***** 読解用の抜粋

“みちびき”のサービスが実現する玄関前までの道案内

「目的地周辺です。案内を終了します」
 
もうすぐ目的地と思っていると、カーナビからの案内を終わる無情なメッセージ。
「これからだろ!」と思われた方も多いと思います。
 
最近では、高精度な電子地図と高機能なカーナビの登場で、目的地の直前まで案内してくれるようになってきていますが、まだまだ、その数は多くありません。
これを一変する位置情報サービスを実現するのが、2018年11月1日に実運用を開始した日本の測位衛星システム“みちびき”です。
 

■みちびきの概要

“みちびき”は、日本の天頂付近を通る軌道を飛行することから、準天頂衛星と呼ばれています。下図に示すように、準天頂衛星の動きを地球の表面に描くと、8の字を描くことから、8の字衛星とも呼ばれます。“みちびき”は、日本上空に8時間程度滞在するような準天頂軌道に測位衛星3機を投入して、24時間常に1機が見えるようにしています。

■みちびきの2つの特徴

“みちびき”には、二つの大きな特長があります。
ひとつは、“みちびき”がアメリカのGPS衛星と同じ信号をもっているので、GPS衛星として機能します。

**********
***** 与えられた情報

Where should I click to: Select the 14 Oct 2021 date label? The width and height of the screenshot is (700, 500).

**********
***** 与えられた情報

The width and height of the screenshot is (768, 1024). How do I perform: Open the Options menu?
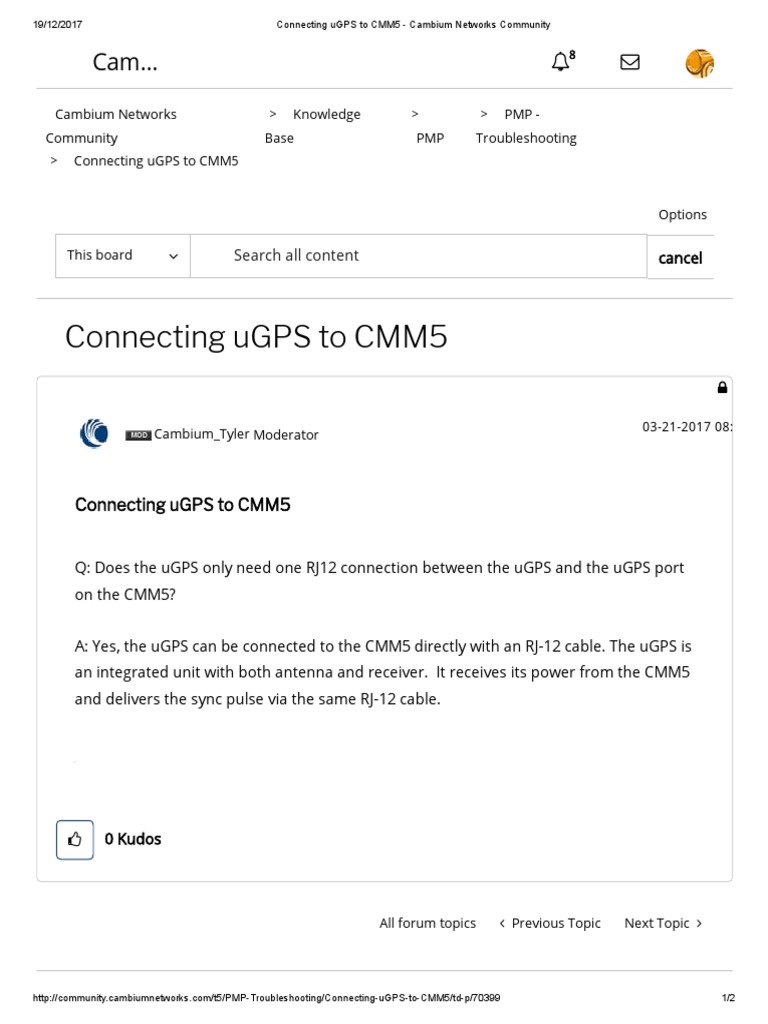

**********

● 課題の説明: みちびきについての抜粋のうち、「これを一変する位置情報サービ」から「機が見えるようにしています。」までを両端も含めて、「準天頂衛星」を「準天頂軌道衛星」に差し替えて書き直してもらえますか？

● 解答例:
これを一変する位置情報サービスを実現するのが、2018年11月1日に実運用を開始した日本の測位衛星システム“みちびき”です。
 

■みちびきの概要

“みちびき”は、日本の天頂付近を通る軌道を飛行することから、準天頂軌道衛星と呼ばれています。下図に示すように、準天頂軌道衛星の動きを地球の表面に描くと、8の字を描くことから、8の字衛星とも呼ばれます。“みちびき”は、日本上空に8時間程度滞在するような準天頂軌道に測位衛星3機を投入して、24時間常に1機が見えるようにしています。